Alexandre chega a fazer duas marionetes de Véronique, sendo que ele justifica isso dizendo que elas costumam quebrar facilmente. Kieslowski parece que está se referindo à fragilidade do ser humano. Esta ideia sobre a fragilidade humana parecer ser representada no filme pela presença de uma senhora idosa, corcunda, que anda lentamente. 

Véronique e Alexandre mal se conhecem e se apaixonam, como se isso já estivesse escrito. 

Será que é assim que Deus age em relação aos seres humanos, parece perguntar Kieslowski, criando várias versões de cada um de nós, pois somos muito frágeis e quebramos facilmente?


A história de vida de Weronika e de Véronique não fecha as portas para nenhuma destas possibilidades. 


Com isso, Kieslowski consegue fazer uma série de questionamentos a respeito da existência e da vida humana, apresentando a sua visão sobre a mesma, ao mesmo tempo em que deixa espaço para que as pessoas possam assistir, refletir e tirar as suas próprias conclusões. 

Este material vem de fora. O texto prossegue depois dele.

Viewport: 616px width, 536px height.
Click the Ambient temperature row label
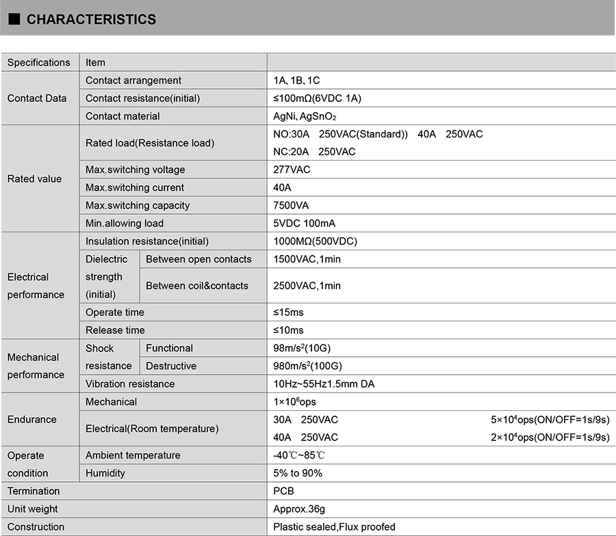pyautogui.click(x=133, y=455)
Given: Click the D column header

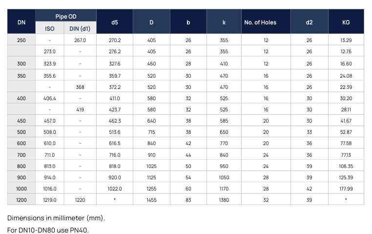Looking at the screenshot, I should 151,22.
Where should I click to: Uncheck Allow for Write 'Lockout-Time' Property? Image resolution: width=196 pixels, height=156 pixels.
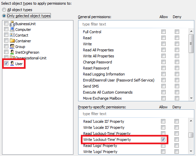click(x=163, y=139)
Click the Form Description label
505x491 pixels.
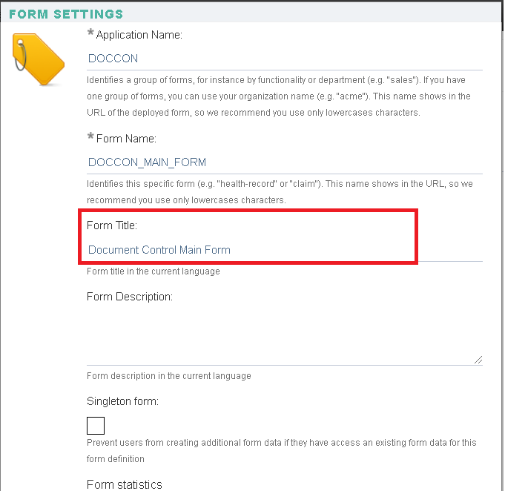click(130, 297)
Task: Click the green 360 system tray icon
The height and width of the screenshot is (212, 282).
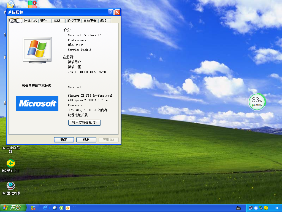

E tudo isso é feito ao mesmo tempo em que vemos a um filme absolutamente maravilhoso, que é uma verdadeira obra-prima do Cinema mundial, com uma fotografia estupenda e que também possui uma das mais belas trilhas sonoras da história, de autoria de Zbigniew Presnier, que trabalhou com Kieslowski em inúmeros filmes (tal como ocorreu no 'Decálogo'). 

Momento no qual Véronique descobre que havia fotografado Weronika, quando viajou para Cracóvia. 

Infelizmente, o genial e talentoso Kieslowski encerrou a sua carreira logo após filmar 'A Fraternidade é Vermelha' (1994), ou seja, após encerrar a sua fantástica 'Trilogia das Cores'.


Depois disso, Kieslowski anunciou que não realizaria mais nenhum filme, pois afirmou que já havia dito tudo o que desejava em seus filmes. E poucos meses depois ele faleceu...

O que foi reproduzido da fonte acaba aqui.